■ PROMPT ■
Present everything from the line that contains "How do I perform: Add" down to the line that contains "pos(185,392)" as a Markdown table with the columns Row and Line, one numbered row per line and blank lines left out. Leave the pictures out of the table.

■ EXTRACTED INFORMATION ■
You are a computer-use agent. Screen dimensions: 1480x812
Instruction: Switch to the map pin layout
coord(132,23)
---
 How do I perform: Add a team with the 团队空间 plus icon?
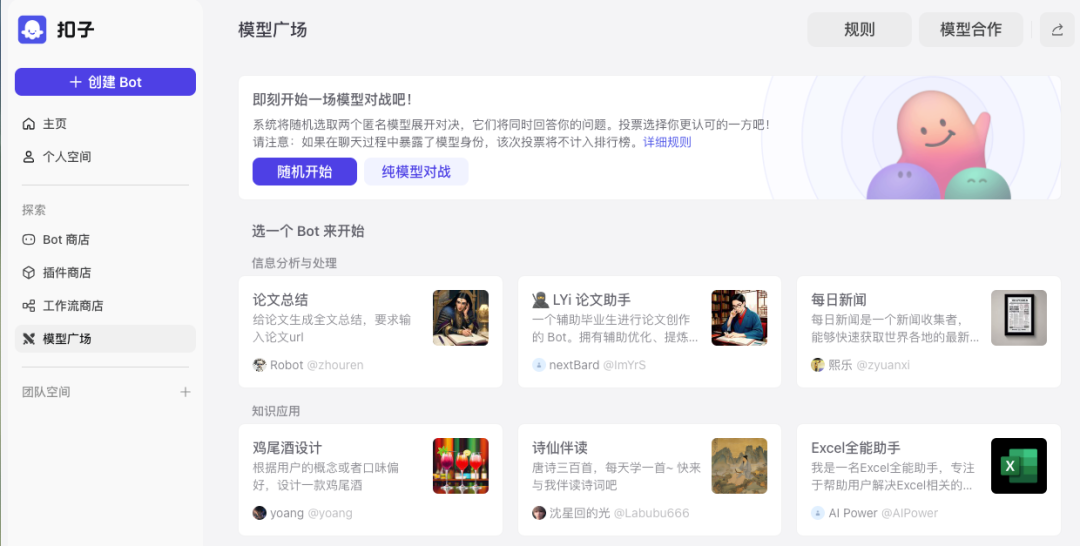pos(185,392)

■ FINISHED EXERCISE ■
| Row | Line |
|---|---|
| 1 |  How do I perform: Add a team with the 团队空间 plus icon? |
| 2 | pos(185,392) |